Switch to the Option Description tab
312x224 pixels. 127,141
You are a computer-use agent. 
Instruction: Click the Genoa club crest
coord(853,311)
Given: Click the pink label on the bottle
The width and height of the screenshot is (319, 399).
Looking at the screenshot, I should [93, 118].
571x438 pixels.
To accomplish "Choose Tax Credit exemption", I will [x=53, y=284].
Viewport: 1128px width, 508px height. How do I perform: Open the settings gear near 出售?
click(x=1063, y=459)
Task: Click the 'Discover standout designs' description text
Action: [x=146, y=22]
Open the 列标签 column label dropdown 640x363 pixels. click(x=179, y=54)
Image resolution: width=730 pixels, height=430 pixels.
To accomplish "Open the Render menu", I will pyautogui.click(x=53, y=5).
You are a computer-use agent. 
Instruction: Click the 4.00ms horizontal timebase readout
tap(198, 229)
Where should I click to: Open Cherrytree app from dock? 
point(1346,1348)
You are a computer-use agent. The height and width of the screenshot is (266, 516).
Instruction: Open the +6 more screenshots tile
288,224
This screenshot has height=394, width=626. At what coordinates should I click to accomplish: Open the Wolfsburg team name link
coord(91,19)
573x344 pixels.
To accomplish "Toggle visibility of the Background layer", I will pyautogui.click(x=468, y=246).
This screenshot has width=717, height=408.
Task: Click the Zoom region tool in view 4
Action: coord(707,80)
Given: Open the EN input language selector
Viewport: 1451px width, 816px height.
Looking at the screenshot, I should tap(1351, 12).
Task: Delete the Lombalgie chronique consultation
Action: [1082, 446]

WHAT YOU SHOULD DO
Copy the entries word for word, starting with the line that contains "571x438 pixels." and continuing through the last line of the entries.

FINISHED ANSWER
571x438 pixels.
To accomplish "Choose Tax Credit exemption", I will [x=53, y=284].
Viewport: 1128px width, 508px height. How do I perform: Open the settings gear near 出售?
click(x=1063, y=459)
Task: Click the 'Discover standout designs' description text
Action: [x=146, y=22]
Open the 列标签 column label dropdown 640x363 pixels. click(x=179, y=54)
Image resolution: width=730 pixels, height=430 pixels.
To accomplish "Open the Render menu", I will pyautogui.click(x=53, y=5).
You are a computer-use agent. 
Instruction: Click the 4.00ms horizontal timebase readout
tap(198, 229)
Where should I click to: Open Cherrytree app from dock? 
point(1346,1348)
You are a computer-use agent. The height and width of the screenshot is (266, 516).
Instruction: Open the +6 more screenshots tile
288,224
This screenshot has height=394, width=626. At what coordinates should I click to accomplish: Open the Wolfsburg team name link
coord(91,19)
573x344 pixels.
To accomplish "Toggle visibility of the Background layer", I will pyautogui.click(x=468, y=246).
This screenshot has width=717, height=408.
Task: Click the Zoom region tool in view 4
Action: coord(707,80)
Given: Open the EN input language selector
Viewport: 1451px width, 816px height.
Looking at the screenshot, I should tap(1351, 12).
Task: Delete the Lombalgie chronique consultation
Action: [1082, 446]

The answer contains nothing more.